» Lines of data

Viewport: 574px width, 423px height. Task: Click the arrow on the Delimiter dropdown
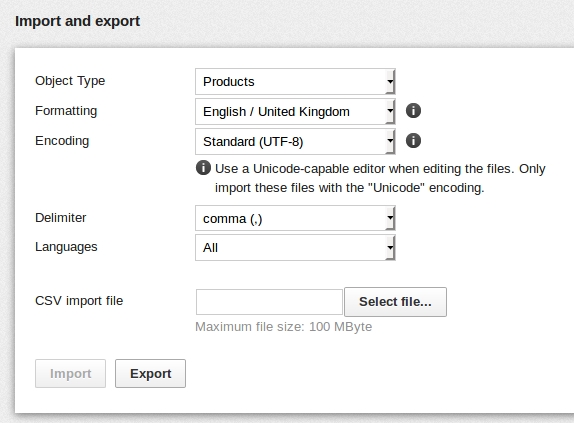point(390,218)
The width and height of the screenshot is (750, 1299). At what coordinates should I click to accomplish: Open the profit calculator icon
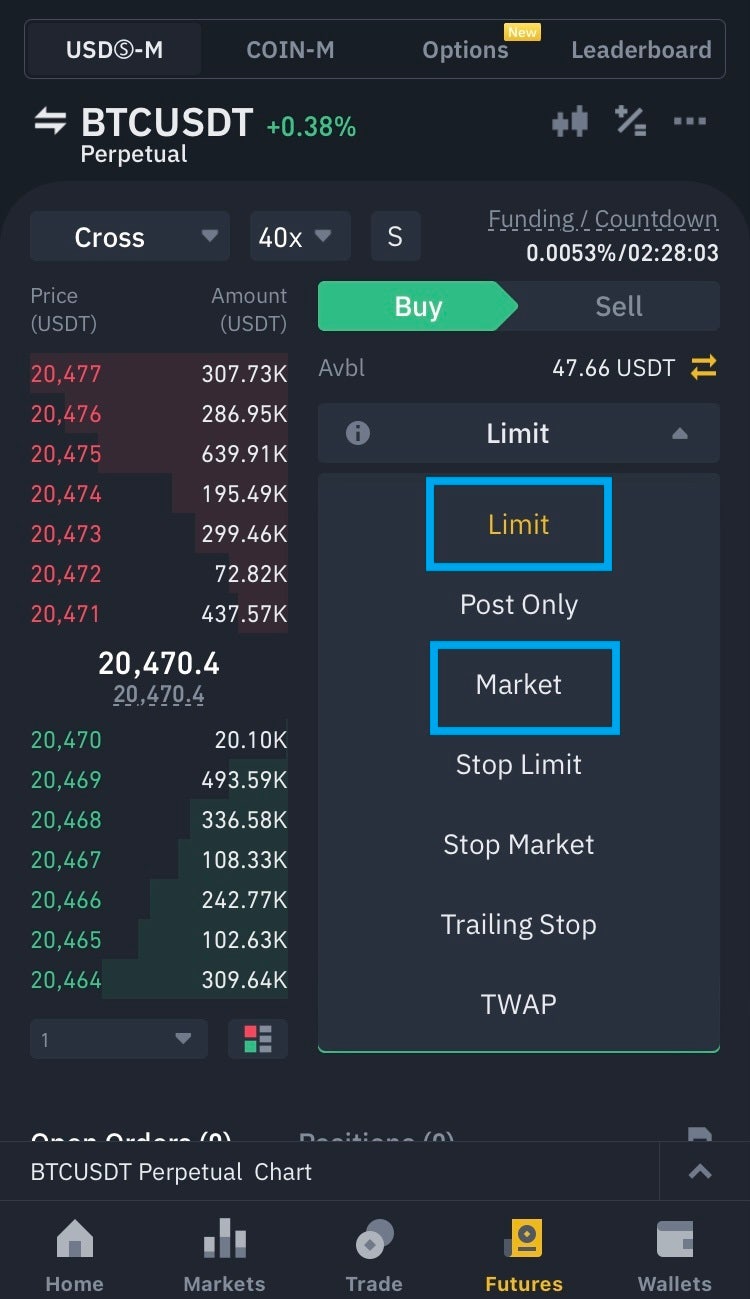tap(630, 121)
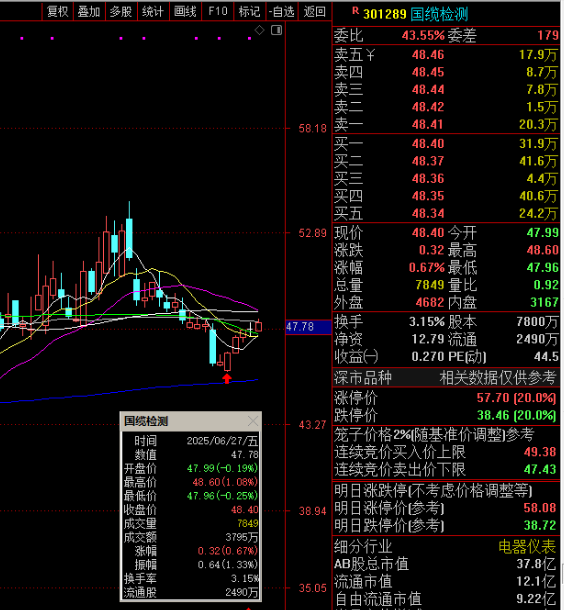Click the red up-arrow signal marker
This screenshot has height=610, width=564.
tap(227, 378)
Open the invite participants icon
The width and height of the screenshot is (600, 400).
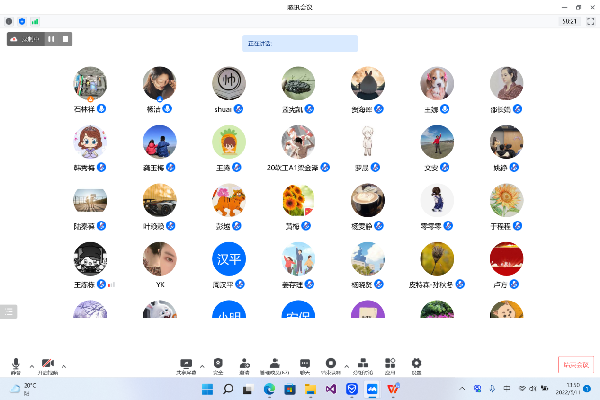point(245,364)
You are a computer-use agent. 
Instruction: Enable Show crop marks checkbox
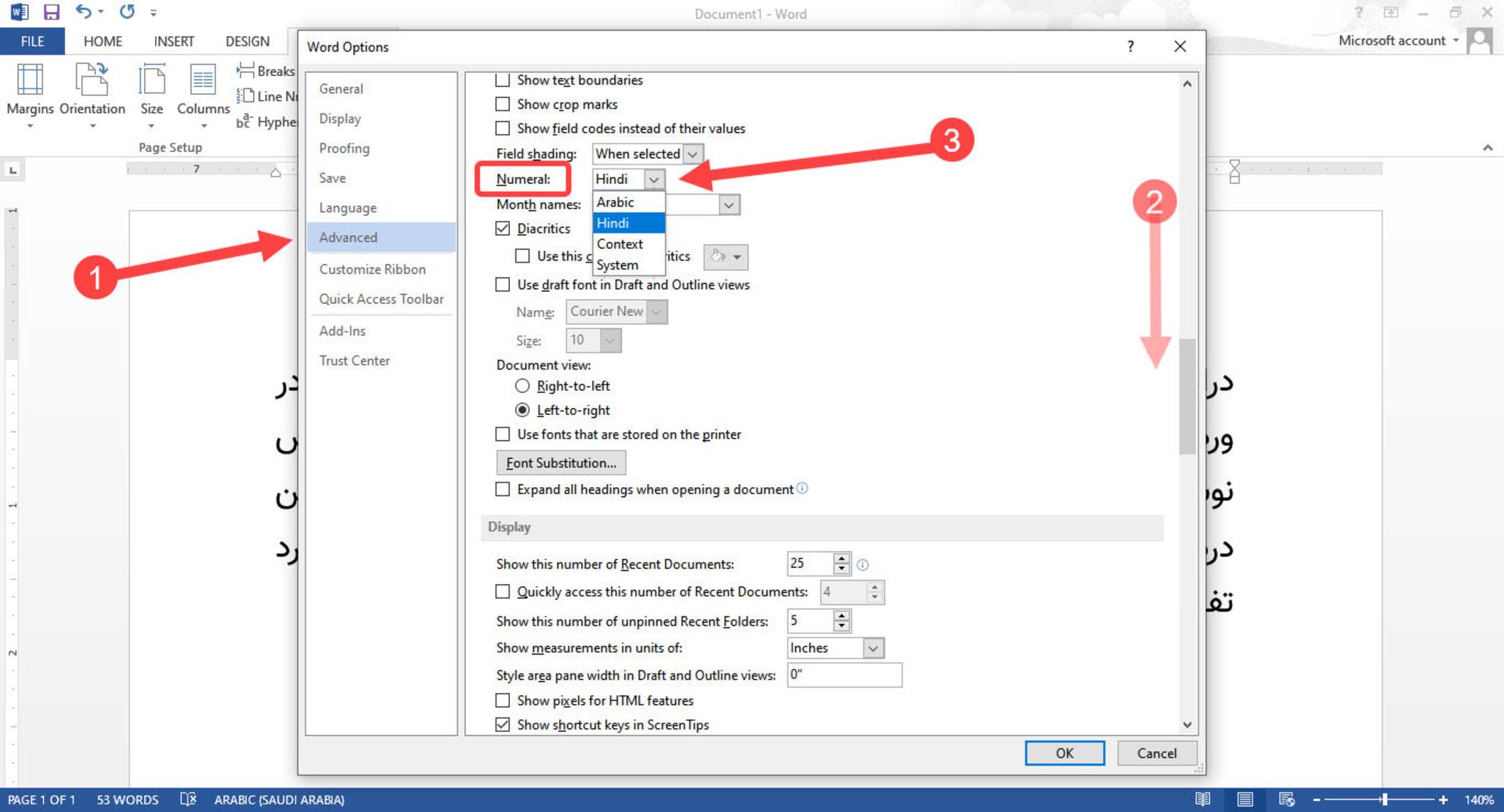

» TASK TO COMPLETE
Copy the records word for word, from the line that contains "Open the invite participants icon" through the end of the records, and leave the pictures out.

» TASK RESPONSE
Open the invite participants icon
The width and height of the screenshot is (600, 400).
point(245,364)
You are a computer-use agent. 
Instruction: Enable Show crop marks checkbox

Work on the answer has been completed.